La violencia cuesta al país 1.92% del PIB, y a cada mexicano se le esfuman 344.95 dólares al año


El crimen y la violencia cuestan a América Latina y el Caribe al menos 261 mil millones de dólares al año, o el 3.5 por ciento de su Producto Interno Bruto (PIB), estimó el Banco Interamericano de Desarrollo.

En su análisis sobre 17 países del continente entre 2010 y 2014, el ente financiero concluyó que el impacto del crimen se acerca a una crisis porque la región tiene el 9 por ciento de la población mundial, pero registra un tercio de las víctimas de homicidios a nivel global.

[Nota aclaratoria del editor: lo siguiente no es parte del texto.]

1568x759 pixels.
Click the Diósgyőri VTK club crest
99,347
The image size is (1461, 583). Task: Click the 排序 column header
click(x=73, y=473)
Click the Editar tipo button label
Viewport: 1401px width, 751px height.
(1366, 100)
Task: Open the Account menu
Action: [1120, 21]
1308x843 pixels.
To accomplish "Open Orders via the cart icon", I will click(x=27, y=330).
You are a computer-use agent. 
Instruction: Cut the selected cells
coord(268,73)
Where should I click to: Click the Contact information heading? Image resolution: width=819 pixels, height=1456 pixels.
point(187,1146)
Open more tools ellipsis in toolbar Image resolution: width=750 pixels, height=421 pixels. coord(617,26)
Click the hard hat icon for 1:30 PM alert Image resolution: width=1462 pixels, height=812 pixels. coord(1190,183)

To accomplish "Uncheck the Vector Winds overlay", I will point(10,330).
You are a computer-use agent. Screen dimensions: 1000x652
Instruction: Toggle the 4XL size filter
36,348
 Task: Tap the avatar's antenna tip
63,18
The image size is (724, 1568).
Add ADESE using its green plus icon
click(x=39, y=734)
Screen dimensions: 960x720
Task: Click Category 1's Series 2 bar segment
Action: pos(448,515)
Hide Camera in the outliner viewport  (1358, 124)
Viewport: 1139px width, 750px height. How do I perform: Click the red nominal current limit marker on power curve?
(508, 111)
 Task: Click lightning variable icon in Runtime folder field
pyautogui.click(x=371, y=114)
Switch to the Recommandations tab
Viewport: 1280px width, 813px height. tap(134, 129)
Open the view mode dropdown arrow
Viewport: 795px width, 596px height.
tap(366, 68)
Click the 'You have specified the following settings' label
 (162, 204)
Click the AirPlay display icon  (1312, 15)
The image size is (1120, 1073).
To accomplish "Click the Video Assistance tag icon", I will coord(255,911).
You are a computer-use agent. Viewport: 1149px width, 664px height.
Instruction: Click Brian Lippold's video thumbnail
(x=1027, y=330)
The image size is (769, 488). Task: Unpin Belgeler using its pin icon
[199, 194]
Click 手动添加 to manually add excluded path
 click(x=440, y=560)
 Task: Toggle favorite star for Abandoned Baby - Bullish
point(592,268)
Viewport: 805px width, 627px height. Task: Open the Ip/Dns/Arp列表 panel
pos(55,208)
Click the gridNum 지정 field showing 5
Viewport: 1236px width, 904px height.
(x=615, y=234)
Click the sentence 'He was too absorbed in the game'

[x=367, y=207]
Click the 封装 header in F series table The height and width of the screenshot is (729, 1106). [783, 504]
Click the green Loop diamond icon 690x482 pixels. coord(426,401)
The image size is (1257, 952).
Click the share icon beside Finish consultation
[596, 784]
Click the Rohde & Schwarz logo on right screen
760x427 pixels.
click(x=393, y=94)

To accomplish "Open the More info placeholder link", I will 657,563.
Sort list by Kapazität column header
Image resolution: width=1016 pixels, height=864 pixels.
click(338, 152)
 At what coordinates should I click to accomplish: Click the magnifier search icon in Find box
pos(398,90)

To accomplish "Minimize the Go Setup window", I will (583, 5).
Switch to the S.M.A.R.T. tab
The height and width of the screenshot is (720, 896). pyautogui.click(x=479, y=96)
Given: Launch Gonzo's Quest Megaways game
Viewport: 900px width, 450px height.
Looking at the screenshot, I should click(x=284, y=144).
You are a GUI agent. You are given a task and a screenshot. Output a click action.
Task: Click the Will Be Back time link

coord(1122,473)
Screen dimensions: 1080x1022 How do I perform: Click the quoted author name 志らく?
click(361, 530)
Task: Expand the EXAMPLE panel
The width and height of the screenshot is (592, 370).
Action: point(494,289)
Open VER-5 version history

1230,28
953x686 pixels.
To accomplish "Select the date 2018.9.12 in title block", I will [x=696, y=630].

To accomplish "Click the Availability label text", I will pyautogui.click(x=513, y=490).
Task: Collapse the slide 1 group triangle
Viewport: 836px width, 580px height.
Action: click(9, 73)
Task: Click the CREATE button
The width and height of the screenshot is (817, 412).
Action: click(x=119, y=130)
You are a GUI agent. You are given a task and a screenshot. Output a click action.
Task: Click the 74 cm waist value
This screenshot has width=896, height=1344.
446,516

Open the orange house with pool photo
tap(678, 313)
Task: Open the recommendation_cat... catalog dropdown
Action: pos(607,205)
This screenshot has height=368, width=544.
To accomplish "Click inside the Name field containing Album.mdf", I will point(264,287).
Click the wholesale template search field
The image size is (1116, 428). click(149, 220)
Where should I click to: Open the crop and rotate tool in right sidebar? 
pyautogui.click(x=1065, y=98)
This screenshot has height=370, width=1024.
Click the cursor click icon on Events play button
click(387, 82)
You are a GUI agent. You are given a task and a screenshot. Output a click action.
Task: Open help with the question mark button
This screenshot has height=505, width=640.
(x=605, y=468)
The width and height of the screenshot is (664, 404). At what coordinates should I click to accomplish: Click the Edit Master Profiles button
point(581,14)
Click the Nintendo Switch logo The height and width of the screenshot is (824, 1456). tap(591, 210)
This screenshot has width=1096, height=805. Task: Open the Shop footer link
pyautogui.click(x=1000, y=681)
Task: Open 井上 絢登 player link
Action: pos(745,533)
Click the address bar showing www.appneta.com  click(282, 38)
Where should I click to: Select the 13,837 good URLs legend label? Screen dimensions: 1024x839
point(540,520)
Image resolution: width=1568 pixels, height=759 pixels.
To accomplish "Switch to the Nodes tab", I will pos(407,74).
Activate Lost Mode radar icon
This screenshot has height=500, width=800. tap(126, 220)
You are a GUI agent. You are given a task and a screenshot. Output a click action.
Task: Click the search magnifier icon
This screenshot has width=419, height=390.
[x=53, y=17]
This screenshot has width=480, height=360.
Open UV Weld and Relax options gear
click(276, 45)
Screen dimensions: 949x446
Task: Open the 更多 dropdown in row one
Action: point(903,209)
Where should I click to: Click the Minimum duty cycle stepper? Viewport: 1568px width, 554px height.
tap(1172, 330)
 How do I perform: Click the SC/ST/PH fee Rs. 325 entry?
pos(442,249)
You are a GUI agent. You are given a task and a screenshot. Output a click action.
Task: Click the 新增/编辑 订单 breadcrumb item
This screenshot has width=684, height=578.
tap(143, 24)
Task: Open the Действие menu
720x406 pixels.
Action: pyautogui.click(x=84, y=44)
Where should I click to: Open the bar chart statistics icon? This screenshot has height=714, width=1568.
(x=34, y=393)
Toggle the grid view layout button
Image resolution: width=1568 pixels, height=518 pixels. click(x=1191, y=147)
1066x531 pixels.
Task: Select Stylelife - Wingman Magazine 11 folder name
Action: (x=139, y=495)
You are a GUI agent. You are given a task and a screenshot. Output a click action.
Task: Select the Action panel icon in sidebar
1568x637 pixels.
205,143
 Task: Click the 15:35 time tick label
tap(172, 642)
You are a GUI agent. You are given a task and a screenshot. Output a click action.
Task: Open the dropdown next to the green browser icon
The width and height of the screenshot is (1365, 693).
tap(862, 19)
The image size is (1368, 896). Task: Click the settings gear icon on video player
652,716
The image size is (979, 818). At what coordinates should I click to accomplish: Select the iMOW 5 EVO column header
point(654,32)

El organismo multilateral además subrayó que el crimen aumentó durante la última década pese a que la región alcanzó tasas de crecimiento anual cercanas al 4 por ciento y redujo considerablemente la tasa de pobreza.

El estudio titulado “El crimen y sus costos: nueva evidencia y hallazgos en América Latina y el Caribe” analizó a Honduras, el Salvador, Bahamas, Jamaica, Brasil, Trinidad y Tobago, Costa Rica, Paraguay, Ecuador, Colombia, Argentina, Guatemala, Perú, Chile, Barbados, Uruguay y México e incluyó en el total a los costos sociales generados por las víctimas, los ingresos cesantes de la población carcelaria, los gastos de hogares y empresas en seguridad y la inversión gubernamental en policías y cárceles.

El reporte estableció que el costo oscila de manera sustancial entre los 17 países analizados, desde el 6 por ciento del PIB que asumen Honduras y El Salvador hasta el 2 por ciento que afronta México.

LAS CIFRAS DE MÉXICO

Los datos más recientes que retoma el estudio son de 2014 y en ellos el organismo internacional detalló que el crimen le costó a México el 1.92 por ciento de su PIB.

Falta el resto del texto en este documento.